Doesn’t the fact that JFS was himself inspired to support Fisher and Kelly’s venture implicate his bike in the lineage, whether it’s acknowledged or not? (ie. he was a part of the story so his bike is too.)
In product development the same ideas can develop independently at different times and places. Sometimes these ideas get picked up, adopted widely and go viral. Other times as with JFS's 1953 bike, they go unnoticed, maybe because they are two far ahead of their time, and maybe for they don't get the backing they deserve.
Dictionary definition of 'lineage' = Line of direct descent from an ancestor.
There is no direct or even indirect decent between JFS' 'Woodsie' bike and the later mountain bikes until someone amongst the mountain bike pioneers says that this bike inspired them to create their own versions.
JFS's continued off-road cycling over 20+ years may not have inspired the mountain bike pioneers to also take up off-road cycling. However, in a letter in the 1963 Rough Stuff Fellowship journal, he says that "As far as I know I am the only American cyclist with an special interest in rough stuff riding". In that he was a true pioneer, and his accounts of his adventures remain an inspiration to this day
To use a evolutionary analogy JFS's 1953 bike idea had no prodigy and became extinct. For the next 20+ years, JFS continues cycling off-road, incidentally, not on bikes based on his 1953 design, but mostly on an English rough-stuff bike made for him by Jim Guard in Southampton. He then meets fellow off-road cyclists who are riding similar bikes his 1953 'Woodsie' and seeing them as fellow pioneers, backs them financially.
This connection between JFS's 1953 bike and the mountain bikes is JFS's continued love of off-road cycling and not his 1953 bike that only existed in his memory and few photos.
IF JFS's support of Fisher and Kelly’s venture is to 'implicate his bike in the lineage' of the mountain bike, then the English Rough Stuff bikes he loved should should also be included. Especially as Tom Ritchey has described the 650b wheeled rough stuff bike he made for JFS in 1977 as the first mountain bike he ever made.
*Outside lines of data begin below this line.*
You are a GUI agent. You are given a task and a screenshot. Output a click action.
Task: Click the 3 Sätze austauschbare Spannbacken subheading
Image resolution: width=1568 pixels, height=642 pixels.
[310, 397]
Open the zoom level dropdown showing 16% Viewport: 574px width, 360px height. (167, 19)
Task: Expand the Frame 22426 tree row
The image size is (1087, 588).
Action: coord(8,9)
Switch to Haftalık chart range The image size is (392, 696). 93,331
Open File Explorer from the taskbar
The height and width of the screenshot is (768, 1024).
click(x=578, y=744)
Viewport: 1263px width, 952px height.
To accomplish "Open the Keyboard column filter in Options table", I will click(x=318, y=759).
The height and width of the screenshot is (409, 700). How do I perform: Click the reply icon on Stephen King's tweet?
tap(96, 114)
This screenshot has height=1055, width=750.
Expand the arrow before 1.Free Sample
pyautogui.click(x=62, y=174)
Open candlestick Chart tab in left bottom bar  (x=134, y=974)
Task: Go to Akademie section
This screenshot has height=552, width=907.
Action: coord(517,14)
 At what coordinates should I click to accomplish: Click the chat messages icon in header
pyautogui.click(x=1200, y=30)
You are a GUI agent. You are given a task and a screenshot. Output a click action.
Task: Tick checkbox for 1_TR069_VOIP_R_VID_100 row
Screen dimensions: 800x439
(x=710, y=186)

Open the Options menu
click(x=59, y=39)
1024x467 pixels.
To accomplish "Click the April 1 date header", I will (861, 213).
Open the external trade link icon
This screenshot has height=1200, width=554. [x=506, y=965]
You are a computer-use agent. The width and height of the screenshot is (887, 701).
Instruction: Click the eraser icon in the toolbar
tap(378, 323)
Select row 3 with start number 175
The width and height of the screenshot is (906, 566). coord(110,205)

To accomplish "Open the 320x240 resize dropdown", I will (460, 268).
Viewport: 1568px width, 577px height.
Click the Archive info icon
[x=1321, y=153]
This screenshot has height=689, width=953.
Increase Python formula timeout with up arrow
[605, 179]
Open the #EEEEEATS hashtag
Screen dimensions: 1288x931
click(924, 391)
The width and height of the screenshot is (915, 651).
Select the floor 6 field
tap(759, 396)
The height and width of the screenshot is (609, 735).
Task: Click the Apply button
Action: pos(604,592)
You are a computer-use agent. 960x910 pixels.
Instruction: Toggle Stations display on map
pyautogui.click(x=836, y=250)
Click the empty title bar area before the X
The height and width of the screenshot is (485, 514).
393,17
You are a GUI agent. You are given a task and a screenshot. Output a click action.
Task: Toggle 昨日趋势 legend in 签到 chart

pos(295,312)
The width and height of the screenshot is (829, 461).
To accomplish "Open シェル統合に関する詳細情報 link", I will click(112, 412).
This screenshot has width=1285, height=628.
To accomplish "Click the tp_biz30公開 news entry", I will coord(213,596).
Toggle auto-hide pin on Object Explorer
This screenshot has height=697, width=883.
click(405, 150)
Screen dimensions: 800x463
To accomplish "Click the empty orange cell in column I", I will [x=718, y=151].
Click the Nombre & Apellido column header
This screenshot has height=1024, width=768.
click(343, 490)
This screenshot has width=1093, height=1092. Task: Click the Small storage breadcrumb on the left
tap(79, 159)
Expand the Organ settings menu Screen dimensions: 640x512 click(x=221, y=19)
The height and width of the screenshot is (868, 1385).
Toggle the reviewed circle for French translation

Sure the guys would no doubt have succeeded without him but he was involved, so….?
According to Joe Breeze, John Finley-Scott's "backing of Fisher and Kelly gave their "MountainBikes" business more momentum,
perhaps the critical momentum to carry through to inspire others".
I don't think that MountainBikes had much money early on, so Scott's investment in MountainBikes would have definitely speeded things up. Their big break through came when they displayed a couple of bikes at a bike show held at Long Beach in October 1981. This is where the Japanese and others saw mountain bikes for the first time, and so were inspired to go away to make copies and specialist components. Things would have worked out differently if they hadn't got those bikes ready in time to display there.